Financial benchmarking is vital to helping field services agencies understand both their internal operations and how they measure up to competitors.

Many agencies are turning to outside sources, such as their sureties, to gain a better understanding of how they compare to the competition.

An article on Construction Executive’s website explains that this helps provide additional context and tailored statistics that offer a rich vein of information.

Customers spend all of their time measuring across margin, variance and other metrics. However, for field service agencies, it’s best to have job cost software that will notify management when these metrics go outside an established tolerance level.

This way, when any project goes outside the parameters, the system will send a red flag.
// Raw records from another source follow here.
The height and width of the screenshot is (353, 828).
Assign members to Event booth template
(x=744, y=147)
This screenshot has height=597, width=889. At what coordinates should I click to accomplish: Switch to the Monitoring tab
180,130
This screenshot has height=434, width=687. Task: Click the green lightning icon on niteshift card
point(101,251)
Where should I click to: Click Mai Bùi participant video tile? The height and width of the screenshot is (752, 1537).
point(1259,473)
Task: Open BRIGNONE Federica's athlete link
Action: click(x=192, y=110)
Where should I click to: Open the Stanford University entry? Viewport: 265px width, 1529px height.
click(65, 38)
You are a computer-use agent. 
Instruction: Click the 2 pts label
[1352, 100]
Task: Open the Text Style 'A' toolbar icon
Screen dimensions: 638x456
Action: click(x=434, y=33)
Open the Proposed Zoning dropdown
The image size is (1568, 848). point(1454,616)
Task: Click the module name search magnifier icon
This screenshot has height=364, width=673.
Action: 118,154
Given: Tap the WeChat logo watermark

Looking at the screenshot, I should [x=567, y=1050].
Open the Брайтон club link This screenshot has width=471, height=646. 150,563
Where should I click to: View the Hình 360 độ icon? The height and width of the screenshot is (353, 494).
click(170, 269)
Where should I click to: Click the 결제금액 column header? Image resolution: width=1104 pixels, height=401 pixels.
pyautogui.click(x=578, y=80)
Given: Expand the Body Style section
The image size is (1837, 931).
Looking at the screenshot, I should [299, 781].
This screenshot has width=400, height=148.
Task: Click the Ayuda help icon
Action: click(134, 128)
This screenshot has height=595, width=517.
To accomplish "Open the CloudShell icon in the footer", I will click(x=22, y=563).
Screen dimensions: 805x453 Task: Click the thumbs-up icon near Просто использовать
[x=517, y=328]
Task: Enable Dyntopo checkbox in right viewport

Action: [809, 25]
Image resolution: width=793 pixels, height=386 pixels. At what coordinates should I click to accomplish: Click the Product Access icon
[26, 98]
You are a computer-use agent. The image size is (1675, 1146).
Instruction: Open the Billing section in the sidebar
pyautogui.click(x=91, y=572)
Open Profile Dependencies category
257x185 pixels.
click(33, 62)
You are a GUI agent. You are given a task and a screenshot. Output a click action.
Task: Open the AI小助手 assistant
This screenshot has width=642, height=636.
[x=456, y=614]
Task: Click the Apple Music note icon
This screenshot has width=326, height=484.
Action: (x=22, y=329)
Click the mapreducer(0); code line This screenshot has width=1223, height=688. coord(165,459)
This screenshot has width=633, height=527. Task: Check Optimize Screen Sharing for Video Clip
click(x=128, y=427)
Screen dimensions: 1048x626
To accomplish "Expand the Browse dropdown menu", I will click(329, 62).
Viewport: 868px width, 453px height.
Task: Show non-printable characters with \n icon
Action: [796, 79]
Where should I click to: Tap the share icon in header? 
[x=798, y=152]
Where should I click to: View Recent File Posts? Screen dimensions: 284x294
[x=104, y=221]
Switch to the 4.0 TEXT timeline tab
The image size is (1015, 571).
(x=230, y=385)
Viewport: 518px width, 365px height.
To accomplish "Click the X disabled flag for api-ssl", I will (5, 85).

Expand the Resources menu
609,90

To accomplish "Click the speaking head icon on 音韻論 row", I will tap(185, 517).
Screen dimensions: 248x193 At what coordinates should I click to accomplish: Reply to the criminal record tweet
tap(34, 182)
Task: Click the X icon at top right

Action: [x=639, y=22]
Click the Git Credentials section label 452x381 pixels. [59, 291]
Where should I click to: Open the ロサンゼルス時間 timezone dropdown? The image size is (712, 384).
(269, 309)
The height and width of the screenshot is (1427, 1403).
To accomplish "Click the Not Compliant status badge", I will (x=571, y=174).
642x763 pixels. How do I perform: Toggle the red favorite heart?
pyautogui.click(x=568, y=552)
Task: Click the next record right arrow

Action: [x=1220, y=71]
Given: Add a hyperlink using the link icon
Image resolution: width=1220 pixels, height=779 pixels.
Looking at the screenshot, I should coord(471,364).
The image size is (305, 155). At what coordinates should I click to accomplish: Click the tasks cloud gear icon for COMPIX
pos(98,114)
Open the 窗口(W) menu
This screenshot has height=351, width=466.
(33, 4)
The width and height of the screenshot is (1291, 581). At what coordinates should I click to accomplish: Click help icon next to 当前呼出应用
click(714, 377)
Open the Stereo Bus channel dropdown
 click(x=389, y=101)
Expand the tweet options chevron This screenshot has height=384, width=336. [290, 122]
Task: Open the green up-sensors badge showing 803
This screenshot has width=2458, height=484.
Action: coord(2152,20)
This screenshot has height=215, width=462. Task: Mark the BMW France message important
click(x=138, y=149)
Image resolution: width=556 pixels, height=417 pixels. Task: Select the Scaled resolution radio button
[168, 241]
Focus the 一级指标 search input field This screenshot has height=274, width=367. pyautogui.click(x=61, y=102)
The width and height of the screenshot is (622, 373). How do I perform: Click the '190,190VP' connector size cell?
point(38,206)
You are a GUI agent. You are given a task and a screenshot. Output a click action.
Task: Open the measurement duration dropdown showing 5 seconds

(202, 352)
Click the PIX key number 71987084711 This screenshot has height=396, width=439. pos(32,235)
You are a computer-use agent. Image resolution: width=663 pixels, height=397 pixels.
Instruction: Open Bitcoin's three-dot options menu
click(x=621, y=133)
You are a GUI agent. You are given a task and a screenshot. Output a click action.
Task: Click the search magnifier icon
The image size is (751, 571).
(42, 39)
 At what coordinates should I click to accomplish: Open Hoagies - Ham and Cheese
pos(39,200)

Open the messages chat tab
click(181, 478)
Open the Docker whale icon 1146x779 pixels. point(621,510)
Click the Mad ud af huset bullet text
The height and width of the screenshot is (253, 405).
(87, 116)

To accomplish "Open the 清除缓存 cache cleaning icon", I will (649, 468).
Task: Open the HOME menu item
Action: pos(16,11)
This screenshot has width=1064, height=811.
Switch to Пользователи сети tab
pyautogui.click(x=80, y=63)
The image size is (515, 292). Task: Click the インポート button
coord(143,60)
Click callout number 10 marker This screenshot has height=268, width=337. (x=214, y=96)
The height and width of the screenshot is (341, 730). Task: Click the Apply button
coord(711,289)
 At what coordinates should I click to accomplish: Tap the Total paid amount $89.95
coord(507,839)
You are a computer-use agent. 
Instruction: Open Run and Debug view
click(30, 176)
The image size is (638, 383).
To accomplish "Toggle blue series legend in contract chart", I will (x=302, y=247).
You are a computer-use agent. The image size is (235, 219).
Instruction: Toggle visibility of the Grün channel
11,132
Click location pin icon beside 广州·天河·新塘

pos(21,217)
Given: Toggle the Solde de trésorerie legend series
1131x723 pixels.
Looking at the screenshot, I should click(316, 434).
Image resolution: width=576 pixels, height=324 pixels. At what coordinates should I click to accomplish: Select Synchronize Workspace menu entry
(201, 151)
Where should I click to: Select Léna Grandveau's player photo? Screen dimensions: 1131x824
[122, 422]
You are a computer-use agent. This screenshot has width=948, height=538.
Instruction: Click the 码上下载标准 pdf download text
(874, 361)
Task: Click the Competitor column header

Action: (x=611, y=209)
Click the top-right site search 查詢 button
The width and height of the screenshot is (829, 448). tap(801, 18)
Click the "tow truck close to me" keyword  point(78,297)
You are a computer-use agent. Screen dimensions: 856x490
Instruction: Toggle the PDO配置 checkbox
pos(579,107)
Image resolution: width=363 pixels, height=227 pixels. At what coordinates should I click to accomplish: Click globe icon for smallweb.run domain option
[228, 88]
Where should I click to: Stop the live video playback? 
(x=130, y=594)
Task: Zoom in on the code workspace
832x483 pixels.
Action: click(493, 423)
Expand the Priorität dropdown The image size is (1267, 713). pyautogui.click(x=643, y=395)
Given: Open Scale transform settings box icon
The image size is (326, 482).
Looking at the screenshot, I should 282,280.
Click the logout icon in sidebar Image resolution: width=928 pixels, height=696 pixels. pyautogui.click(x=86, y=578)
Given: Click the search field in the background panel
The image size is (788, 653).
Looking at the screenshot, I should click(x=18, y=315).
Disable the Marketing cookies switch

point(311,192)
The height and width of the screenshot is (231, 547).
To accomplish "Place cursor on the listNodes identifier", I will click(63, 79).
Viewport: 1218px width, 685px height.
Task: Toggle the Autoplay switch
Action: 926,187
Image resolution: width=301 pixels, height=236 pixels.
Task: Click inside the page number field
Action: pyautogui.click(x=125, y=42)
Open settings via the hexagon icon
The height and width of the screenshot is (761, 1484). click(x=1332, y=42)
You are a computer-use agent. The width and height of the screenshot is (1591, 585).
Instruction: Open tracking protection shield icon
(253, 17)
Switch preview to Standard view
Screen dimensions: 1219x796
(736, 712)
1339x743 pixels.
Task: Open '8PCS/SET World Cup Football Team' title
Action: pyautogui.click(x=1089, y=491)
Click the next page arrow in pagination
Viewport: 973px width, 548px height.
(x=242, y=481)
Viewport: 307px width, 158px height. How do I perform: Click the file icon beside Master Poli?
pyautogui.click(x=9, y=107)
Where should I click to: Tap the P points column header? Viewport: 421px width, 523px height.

The key to this kind of effort is benchmarking.

Remember, competition is fierce. Agencies need to know their competitors. They must know who is willing to tolerate a smaller margin. Unless the agency has great benchmarking capabilities, they won’t know what their own margins should be. They need service contract management software that helps them understand their numbers.

Then agencies can use sureties to see how they stack up against other similar-sized firms.

“When a surety assesses and evaluates financial information across its accounts of similar size and type, this pool of accounts and data can be used as a benchmark for measuring relative performance,” according to the Construction Executive article.

An agency’s individual results then can be compared to a set of similar outcomes, turning previously flat statistics into actionable guideposts.

It’s important to “seek a surety with a broad-based book of various-sized business across many diverse” disciplines. For example, sureties with accounts in every state will help to broaden the sample.

Depending on how extensive the data is, benchmarking can compare job types, size and location. A capable surety with a well-diversified pool should produce a report that takes an agency’s financial data from a general overview to specific comparisons.